Activity:
How many lines in these records hold the string "will"? Reply with the number alone.

Records contained in a dataset:
━━━━━━
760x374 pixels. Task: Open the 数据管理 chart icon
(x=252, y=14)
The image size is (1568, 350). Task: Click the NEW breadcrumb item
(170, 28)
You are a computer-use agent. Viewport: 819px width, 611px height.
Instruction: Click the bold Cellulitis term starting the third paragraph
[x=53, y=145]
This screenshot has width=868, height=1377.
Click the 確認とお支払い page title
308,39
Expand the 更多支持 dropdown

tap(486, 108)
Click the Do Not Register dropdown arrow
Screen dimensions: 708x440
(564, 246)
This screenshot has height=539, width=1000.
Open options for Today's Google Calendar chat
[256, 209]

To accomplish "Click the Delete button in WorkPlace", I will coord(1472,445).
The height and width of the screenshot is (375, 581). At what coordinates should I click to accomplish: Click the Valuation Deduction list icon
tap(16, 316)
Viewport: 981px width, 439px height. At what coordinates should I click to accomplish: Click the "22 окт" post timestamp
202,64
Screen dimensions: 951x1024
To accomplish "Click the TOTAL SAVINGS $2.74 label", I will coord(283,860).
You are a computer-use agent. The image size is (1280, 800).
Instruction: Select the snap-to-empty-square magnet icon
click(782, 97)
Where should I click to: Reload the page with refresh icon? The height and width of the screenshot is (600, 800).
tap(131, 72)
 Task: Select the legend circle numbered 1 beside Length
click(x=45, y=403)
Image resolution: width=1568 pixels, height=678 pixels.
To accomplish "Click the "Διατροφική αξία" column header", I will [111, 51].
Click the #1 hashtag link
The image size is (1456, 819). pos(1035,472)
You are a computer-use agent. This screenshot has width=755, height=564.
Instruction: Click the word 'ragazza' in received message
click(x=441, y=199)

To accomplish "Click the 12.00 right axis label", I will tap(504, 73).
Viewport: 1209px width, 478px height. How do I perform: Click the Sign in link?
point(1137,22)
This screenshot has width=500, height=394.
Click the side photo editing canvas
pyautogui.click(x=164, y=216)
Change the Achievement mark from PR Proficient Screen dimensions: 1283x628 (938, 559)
━━━━━━
Exercise output:
4